# Some Developments in My Life



## De Jager (May 29, 2020)

Hi all,

I have been on this board for about 2 years now. I haven't posted much recently but I just wanted to share some joyous recent developments with y'all.

On May 6, we welcomed our firstborn into the world, a little girl named Hannah Christine. We love her and she is precious.

Secondly, we are in the process of joining our local URC congregation. I had been in the CRC for a while but couldn't stomach how things were with the denomination. We are excited to be joining a faithful, confessionally reformed federation.

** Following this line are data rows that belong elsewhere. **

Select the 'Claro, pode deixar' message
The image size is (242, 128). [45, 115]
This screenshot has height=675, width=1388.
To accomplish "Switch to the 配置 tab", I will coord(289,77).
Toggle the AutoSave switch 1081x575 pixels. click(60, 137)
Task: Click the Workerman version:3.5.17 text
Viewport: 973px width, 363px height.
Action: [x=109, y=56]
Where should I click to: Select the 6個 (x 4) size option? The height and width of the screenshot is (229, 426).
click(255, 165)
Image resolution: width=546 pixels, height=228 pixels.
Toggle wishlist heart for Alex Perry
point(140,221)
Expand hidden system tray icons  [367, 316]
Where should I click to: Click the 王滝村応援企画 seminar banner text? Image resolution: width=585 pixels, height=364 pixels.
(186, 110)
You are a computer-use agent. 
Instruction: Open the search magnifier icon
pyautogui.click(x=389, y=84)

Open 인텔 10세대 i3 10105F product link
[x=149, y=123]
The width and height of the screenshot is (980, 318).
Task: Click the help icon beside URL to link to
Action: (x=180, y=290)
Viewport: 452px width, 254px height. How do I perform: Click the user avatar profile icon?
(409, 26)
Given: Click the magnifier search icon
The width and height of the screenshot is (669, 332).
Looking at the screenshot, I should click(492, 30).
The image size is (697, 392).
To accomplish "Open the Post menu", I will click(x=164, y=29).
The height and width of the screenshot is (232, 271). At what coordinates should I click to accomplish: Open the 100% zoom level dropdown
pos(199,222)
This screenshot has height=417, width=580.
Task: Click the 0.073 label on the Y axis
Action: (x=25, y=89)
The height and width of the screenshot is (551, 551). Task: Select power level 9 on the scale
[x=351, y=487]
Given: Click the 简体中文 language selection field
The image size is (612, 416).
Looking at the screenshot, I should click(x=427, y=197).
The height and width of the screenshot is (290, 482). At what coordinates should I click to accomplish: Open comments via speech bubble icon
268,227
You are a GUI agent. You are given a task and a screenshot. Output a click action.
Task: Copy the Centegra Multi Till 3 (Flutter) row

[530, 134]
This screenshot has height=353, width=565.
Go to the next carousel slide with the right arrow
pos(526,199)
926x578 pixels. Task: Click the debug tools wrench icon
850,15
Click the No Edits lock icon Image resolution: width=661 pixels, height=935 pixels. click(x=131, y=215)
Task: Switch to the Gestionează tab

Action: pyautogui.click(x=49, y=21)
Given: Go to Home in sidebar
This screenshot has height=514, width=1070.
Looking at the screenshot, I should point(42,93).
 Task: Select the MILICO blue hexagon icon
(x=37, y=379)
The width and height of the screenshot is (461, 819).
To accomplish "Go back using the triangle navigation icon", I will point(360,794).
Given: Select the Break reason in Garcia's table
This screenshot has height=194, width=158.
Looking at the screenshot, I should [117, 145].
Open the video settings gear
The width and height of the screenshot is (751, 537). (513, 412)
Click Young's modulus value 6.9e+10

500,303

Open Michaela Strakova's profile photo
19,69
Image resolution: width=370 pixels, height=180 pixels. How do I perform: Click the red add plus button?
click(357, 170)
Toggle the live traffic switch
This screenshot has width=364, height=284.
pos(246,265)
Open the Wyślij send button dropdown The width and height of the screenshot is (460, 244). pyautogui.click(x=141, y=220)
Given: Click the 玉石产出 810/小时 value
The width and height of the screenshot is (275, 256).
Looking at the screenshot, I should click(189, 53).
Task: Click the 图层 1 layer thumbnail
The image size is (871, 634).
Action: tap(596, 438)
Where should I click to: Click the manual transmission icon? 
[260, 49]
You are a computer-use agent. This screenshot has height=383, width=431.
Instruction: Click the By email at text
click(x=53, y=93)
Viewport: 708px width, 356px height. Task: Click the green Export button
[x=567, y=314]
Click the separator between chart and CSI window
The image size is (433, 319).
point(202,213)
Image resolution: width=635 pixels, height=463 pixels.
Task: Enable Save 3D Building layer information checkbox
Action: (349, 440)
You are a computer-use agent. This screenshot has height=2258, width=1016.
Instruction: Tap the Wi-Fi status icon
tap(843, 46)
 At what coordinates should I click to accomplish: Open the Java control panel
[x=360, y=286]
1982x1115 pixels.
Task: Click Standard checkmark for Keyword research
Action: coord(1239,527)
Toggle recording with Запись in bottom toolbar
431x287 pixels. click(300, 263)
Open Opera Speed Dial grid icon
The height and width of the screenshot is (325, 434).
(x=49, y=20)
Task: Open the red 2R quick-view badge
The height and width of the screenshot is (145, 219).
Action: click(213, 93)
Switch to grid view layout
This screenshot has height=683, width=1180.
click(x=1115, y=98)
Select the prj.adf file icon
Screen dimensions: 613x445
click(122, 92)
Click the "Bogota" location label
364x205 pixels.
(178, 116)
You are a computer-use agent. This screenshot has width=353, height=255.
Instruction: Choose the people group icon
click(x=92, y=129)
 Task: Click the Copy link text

Reactions: Like 10 | Rejoicing 8


----------



## SeanPatrickCornell (May 29, 2020)

Congratulations on welcoming your daughter into the world, AND on moving from the CRC to the URC.

Reactions: Like 1


----------



## timfost (May 29, 2020)

Congratulations to you on both fronts!

Reactions: Like 1


----------



## JennyGeddes (May 30, 2020)

Congratulations on both!

Reactions: Like 1


----------



## LadyCalvinist (May 31, 2020)

Congrats.


----------



## Username3000 (May 31, 2020)

When you’re riding high in this world, remember that in a moment the Lord may bring trials you never could have imagined. I say that to encourage you to double-down in every spiritual effort; to hold the blessings of this life loosely; and to admonish you to remember the absolute mercy and grace of the Lord upon you every single day. Praise the Lord for your blessings!

Reactions: Like 3 | Edifying 1


----------